What Should Be Done Instead
The Bremer Orders are illegal and immoral. They must be repealed. Even more, however, will need to be done to restore the Iraqi economy. The following alternatives are drawn from more detailed analysis provided by International Occupation Watch Center in Baghdad, the Institute for Policy Studies in Washington, D.C., and the International Forum on Globalization (IFG).
First, the military occupation of Iraq must end, and with its end a UN-commanded multilateral peacekeeping force should return to Iraq. Their mandate should be for a very short and defined period, with the goal of assisting Iraq in reconstruction and overseeing the election of a governing authority.

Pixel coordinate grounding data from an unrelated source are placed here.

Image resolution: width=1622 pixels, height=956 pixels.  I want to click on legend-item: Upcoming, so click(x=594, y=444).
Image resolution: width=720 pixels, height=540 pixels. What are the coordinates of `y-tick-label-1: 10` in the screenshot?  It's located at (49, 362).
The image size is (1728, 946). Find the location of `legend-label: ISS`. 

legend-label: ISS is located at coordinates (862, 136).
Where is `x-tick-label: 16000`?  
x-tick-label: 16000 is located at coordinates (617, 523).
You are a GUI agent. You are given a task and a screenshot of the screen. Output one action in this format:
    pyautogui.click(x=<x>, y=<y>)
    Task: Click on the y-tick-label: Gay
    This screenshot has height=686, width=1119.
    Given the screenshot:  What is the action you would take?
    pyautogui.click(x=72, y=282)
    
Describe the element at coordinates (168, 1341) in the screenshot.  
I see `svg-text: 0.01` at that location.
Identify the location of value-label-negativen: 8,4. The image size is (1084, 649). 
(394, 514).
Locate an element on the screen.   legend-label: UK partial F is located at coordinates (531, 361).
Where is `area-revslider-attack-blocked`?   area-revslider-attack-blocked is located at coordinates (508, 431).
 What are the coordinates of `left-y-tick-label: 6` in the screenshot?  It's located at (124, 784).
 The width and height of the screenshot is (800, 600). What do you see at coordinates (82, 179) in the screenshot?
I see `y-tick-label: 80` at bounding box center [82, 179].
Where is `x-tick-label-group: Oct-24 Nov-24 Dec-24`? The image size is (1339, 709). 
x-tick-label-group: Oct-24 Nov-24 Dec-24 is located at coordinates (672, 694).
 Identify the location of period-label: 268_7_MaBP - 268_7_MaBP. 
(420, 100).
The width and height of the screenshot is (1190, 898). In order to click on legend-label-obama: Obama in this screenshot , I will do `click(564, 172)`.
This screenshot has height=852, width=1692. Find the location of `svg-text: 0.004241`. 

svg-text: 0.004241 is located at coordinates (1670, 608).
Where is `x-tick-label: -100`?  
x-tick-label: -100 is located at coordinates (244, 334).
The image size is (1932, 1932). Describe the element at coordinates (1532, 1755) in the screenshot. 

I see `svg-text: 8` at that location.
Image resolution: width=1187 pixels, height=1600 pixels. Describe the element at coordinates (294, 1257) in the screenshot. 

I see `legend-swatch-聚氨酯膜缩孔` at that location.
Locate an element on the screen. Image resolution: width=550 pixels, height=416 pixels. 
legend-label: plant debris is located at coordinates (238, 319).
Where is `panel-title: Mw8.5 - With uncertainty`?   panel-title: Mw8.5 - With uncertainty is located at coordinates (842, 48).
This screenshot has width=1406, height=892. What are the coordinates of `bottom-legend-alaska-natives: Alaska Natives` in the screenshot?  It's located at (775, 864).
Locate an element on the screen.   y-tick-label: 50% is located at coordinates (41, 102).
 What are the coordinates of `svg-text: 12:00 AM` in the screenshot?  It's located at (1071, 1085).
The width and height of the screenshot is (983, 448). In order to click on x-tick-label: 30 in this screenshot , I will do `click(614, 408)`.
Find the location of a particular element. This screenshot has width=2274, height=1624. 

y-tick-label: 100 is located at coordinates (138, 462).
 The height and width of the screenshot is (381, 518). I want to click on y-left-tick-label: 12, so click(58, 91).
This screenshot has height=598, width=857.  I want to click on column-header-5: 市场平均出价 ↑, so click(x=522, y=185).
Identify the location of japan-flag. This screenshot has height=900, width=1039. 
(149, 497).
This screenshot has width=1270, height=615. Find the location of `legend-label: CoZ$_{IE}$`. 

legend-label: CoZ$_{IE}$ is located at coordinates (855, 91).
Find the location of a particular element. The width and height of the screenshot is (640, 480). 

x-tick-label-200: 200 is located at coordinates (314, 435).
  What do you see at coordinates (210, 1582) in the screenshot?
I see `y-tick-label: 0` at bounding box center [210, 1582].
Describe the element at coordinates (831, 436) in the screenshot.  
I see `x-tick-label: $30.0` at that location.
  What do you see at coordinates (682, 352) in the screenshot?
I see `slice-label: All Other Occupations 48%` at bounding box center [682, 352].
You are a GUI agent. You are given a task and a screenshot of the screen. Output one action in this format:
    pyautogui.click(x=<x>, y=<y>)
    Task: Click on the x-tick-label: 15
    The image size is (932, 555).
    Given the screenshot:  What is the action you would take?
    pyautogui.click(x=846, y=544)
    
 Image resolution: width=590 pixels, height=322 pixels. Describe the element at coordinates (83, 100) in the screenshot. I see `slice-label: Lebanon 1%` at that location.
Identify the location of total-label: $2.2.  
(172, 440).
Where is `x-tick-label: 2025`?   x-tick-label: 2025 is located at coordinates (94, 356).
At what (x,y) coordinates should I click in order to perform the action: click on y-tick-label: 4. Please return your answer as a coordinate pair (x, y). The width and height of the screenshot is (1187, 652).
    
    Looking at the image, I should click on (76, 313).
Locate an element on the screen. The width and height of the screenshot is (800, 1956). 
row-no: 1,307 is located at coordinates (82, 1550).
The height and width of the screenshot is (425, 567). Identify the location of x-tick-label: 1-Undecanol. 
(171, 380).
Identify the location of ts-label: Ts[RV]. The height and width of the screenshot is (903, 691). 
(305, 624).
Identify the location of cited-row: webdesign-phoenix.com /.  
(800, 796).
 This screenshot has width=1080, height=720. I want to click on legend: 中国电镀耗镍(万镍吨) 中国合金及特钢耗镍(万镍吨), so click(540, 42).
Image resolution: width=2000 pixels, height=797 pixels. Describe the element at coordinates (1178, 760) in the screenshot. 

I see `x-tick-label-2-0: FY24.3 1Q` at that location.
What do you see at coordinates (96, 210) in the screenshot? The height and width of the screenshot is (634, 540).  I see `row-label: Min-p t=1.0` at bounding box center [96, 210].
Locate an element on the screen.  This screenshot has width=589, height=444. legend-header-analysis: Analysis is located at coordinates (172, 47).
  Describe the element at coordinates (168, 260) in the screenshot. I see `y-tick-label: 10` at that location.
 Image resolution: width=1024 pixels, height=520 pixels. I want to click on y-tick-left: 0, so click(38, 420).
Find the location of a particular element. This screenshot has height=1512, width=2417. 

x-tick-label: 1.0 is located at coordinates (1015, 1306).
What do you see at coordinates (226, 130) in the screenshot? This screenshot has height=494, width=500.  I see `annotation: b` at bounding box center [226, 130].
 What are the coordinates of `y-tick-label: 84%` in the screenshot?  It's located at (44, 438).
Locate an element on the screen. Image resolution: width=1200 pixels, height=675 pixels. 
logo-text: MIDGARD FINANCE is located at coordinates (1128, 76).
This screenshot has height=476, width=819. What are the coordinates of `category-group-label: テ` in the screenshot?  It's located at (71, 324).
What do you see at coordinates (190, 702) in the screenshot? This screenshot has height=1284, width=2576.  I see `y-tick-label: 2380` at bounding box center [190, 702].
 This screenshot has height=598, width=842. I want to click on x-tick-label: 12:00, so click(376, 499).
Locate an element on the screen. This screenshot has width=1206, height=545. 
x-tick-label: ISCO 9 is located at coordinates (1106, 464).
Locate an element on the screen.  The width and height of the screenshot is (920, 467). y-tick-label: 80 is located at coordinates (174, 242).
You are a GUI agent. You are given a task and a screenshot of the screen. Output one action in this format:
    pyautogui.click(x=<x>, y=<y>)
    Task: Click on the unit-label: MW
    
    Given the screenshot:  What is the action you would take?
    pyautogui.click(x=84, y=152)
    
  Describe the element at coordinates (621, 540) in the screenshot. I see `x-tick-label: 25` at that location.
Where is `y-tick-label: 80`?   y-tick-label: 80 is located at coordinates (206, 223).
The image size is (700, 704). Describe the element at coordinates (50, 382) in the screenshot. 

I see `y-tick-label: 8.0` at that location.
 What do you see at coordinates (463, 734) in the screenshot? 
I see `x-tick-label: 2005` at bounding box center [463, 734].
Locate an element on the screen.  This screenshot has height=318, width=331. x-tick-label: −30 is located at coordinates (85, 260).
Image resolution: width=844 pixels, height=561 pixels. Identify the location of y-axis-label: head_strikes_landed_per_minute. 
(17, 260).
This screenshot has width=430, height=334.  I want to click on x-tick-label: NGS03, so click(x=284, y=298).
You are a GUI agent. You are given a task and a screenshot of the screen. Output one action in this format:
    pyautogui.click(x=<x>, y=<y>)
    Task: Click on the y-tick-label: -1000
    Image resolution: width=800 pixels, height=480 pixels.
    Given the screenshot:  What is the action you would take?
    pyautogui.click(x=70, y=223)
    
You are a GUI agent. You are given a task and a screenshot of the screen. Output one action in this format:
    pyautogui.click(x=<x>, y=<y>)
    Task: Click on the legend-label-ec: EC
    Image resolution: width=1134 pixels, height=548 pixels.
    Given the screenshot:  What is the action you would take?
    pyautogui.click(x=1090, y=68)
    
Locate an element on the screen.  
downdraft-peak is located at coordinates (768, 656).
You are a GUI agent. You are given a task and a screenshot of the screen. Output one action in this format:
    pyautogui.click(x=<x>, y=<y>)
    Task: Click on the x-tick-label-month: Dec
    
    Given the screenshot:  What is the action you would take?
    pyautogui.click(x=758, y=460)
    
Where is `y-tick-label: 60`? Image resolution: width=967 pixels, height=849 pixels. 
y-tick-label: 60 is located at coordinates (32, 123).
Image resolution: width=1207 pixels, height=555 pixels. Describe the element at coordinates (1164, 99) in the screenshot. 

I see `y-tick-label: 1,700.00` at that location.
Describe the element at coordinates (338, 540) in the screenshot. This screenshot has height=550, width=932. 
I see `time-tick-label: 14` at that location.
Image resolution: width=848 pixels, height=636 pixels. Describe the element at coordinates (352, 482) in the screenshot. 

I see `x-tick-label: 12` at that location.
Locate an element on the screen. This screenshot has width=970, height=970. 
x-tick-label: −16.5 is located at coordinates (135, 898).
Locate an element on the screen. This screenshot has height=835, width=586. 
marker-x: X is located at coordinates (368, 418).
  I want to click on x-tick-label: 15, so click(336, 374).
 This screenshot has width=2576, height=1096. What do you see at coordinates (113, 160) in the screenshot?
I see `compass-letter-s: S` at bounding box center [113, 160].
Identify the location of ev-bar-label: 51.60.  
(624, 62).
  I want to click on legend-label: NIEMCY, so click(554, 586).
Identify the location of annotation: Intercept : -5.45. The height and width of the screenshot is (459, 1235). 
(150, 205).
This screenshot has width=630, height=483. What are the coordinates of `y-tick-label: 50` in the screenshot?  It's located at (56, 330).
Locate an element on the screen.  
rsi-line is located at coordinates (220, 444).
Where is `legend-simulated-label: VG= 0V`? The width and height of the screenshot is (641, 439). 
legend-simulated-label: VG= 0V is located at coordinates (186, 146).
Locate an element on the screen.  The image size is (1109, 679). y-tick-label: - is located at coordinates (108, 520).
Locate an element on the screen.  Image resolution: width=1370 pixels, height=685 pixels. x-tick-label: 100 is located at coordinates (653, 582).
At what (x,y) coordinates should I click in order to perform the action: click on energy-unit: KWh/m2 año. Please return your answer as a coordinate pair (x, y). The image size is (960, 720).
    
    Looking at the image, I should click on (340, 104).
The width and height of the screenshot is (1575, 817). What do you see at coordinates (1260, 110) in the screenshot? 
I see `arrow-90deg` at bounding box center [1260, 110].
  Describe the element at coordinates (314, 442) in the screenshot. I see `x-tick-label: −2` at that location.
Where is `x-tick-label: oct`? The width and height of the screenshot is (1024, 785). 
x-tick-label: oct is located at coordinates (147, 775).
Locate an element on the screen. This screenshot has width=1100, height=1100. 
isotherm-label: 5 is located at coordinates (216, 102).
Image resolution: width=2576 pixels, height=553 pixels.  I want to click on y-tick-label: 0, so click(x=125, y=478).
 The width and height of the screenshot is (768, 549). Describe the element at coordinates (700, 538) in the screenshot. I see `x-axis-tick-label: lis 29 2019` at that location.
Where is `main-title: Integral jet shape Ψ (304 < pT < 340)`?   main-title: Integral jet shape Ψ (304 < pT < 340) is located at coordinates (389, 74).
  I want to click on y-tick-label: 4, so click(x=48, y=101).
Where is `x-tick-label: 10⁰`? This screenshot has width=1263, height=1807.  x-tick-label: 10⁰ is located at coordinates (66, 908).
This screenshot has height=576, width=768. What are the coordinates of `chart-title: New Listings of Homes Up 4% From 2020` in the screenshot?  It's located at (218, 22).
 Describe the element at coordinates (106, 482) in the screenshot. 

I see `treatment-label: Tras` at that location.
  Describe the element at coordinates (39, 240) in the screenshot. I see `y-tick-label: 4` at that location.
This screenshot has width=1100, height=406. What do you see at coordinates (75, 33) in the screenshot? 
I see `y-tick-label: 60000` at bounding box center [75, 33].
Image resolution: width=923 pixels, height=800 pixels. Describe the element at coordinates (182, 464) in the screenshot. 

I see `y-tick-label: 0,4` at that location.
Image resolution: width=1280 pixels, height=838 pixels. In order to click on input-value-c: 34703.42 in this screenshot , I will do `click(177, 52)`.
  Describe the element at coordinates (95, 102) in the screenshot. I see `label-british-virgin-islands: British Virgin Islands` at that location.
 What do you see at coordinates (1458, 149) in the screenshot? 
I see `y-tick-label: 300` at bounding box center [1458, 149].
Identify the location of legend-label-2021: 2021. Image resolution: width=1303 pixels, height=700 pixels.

As belligerent powers who initiated the war, the United States and the UK are obligated to provide for the humanitarian needs of the Iraqi people and to pay the continuing costs of Iraq’s reconstruction, including the bulk of the cost of UN humanitarian and peacekeeping deployments. Washington should reverse the spending priorities of its $87 billion request from Congress, and turn over to full UN authority (on behalf of the Iraqi people as a whole, not simply given to the U.S.-appointed Council) a starting grant of at least $75 billion (the initial amount Washington spent on waging the war) for reconstruction in Iraq.
The $15 billion (out of the $87 billion) requested by the Bush administration for Iraqi reconstruction is insufficient to meet Washington’s obligations under international law. The $65 billion scheduled for the Pentagon to continue the occupation of Iraq should be challenged. The additional reconstruction funds should not come from ordinary taxpayers. They should be raised from (a) an excess profits tax on corporations benefiting from the war and post-war privatization in Iraq; (b) the Pentagon budget lines currently directed at continuing war in Iraq; and (c) a restored tax on the wealthiest 1 percent of Americans.
Reconstruction of Iraq should be based on rebuilding the economy to maximize fulfilling the needs of the Iraqi people. All contract processes should be completely transparent and accessible to Iraqis.
Contracts should privilege local companies, towards the goal of strengthening and diversifying local production. Labor laws should ensure protection for local workers. Iraqi debts accrued by Saddam Hussein should be forgiven.
Iraq should be encouraged to join the worldwide movement for local sustainability by: moving away from export oriented economies that make trade and multinational corporations the basis of economic development. Government spending, taxes, subsidies, tariff structures, etc. should be reoriented to support local environmentally sustainable production that meets local needs. The limited global trade that does take place should occur in a fair trade system supported by a “decorporatized” United Nations Center for Trade in Development with operations that are transparent and democratic, and where trade is viewed as just one among many tools used to help achieve poverty alleviation, economic equality, environmental sustainability, and social justice.
Finally, against the Bremer Orders we must put forward a vision of tikkun.